Requirement: Convert the rows below into a JSON list of strings with one string per line, dropping blank lines and leaving the pictures out.
-- BEGIN Material supplied --
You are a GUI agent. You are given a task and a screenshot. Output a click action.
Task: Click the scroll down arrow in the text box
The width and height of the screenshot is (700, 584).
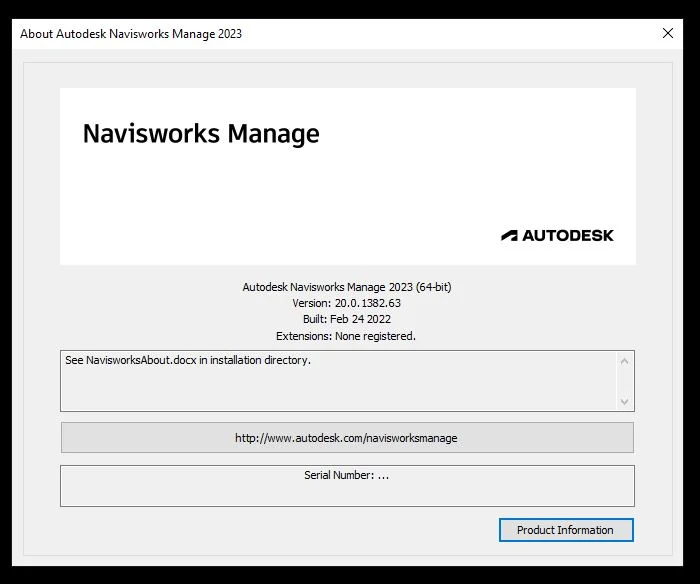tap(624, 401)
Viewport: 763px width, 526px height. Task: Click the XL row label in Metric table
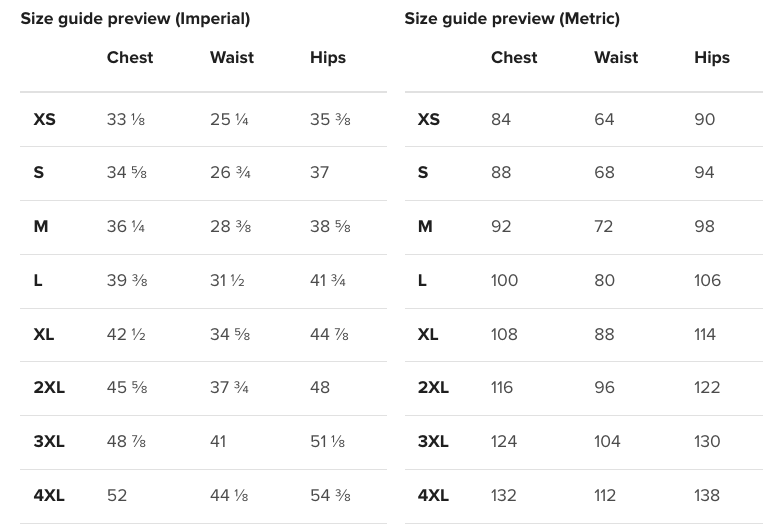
-- END Material supplied --
Answer below:
[
  "You are a GUI agent. You are given a task and a screenshot. Output a click action.",
  "Task: Click the scroll down arrow in the text box",
  "The width and height of the screenshot is (700, 584).",
  "tap(624, 401)",
  "Viewport: 763px width, 526px height. Task: Click the XL row label in Metric table"
]